::: RECORD LIST :::
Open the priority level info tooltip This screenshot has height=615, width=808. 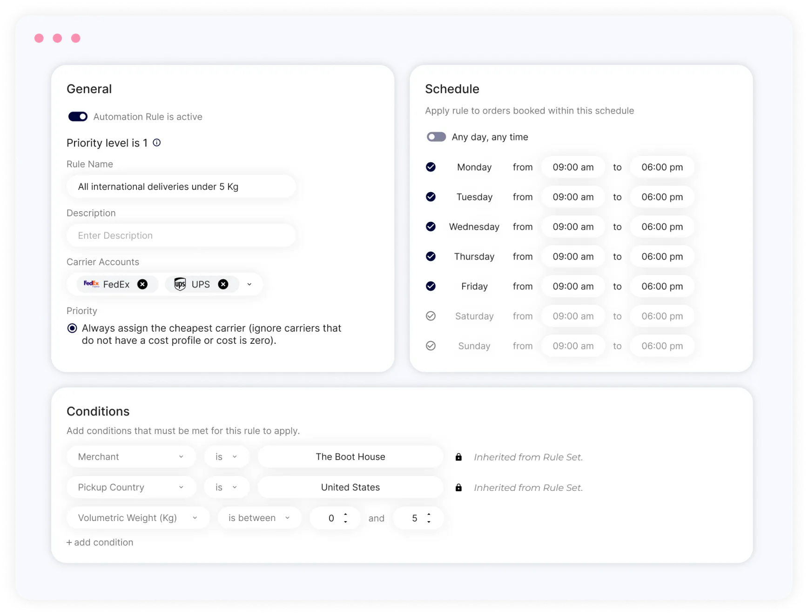157,142
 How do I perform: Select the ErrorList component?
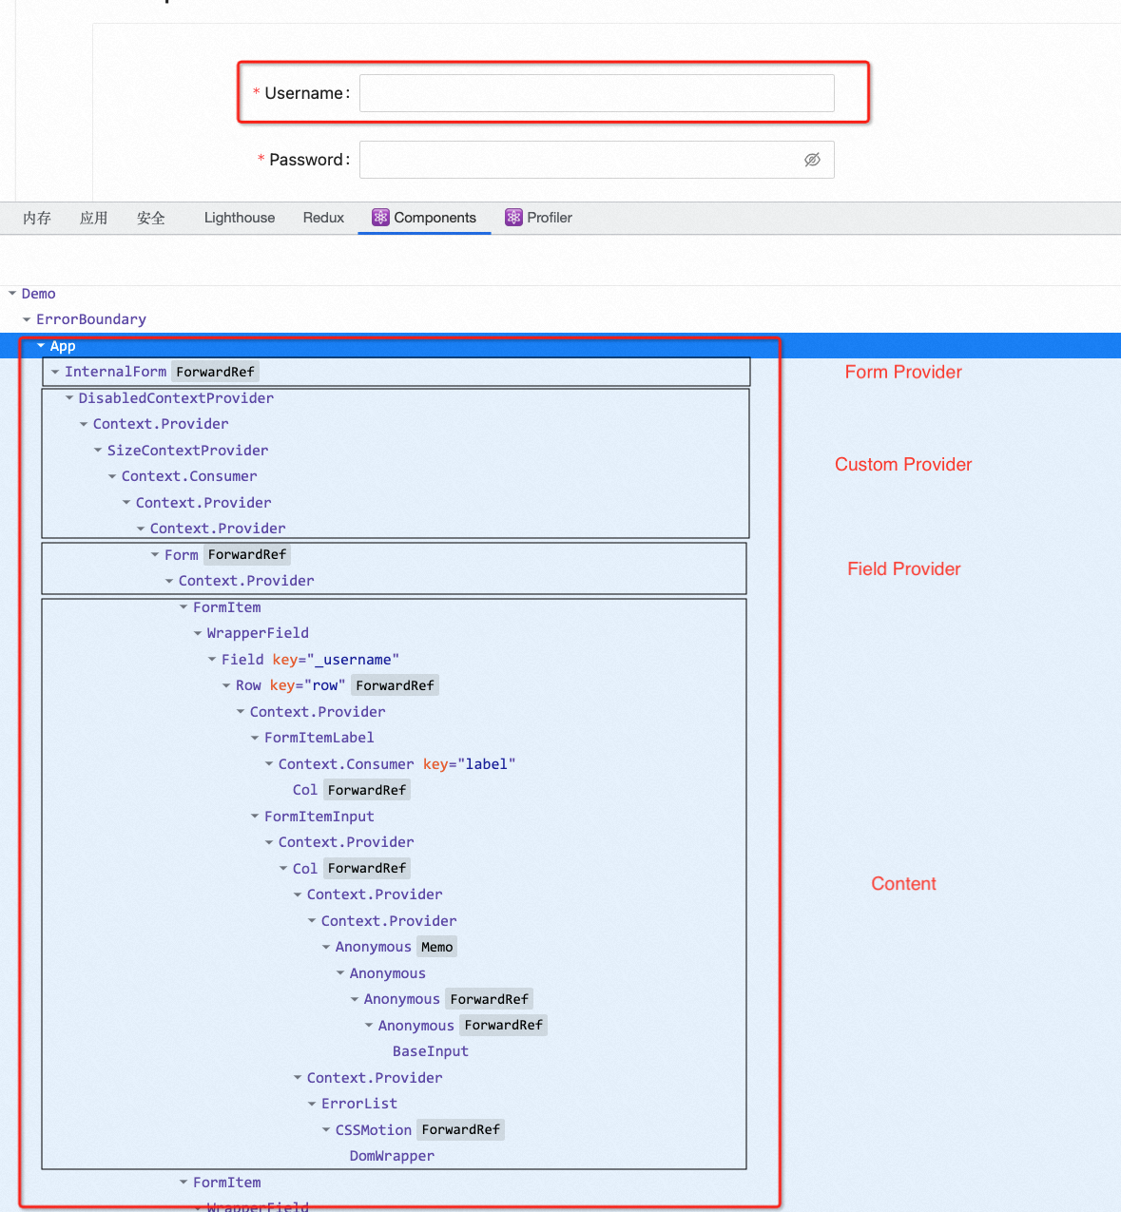tap(358, 1104)
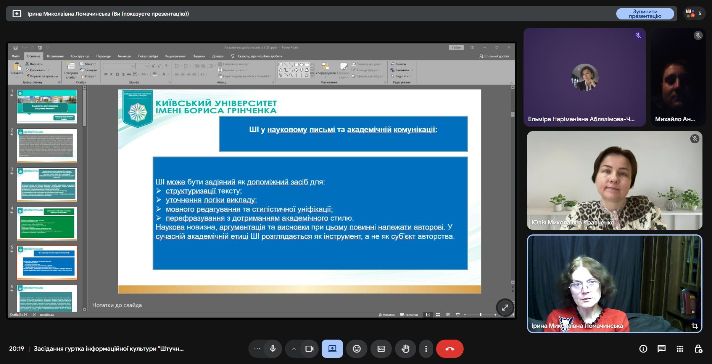Expand video settings chevron arrow

click(293, 349)
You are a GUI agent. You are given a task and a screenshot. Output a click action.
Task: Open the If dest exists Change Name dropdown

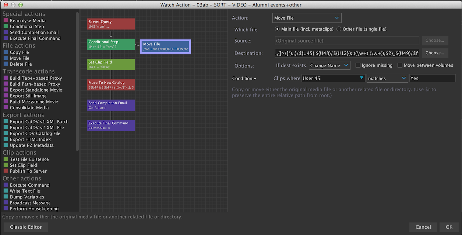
:::
PROBLEM REQUIREMENTS. Rewrite the listing from the line with "How do I perform: Select" through the end, putting "menu" in place of "dropdown" and keeping everything else the same. Leave the pictures out.

THE OUTPUT.
 How do I perform: Select the ErrorList component?
tap(358, 1104)
Expand video settings chevron arrow

click(293, 349)
You are a GUI agent. You are given a task and a screenshot. Output a click action.
Task: Open the If dest exists Change Name menu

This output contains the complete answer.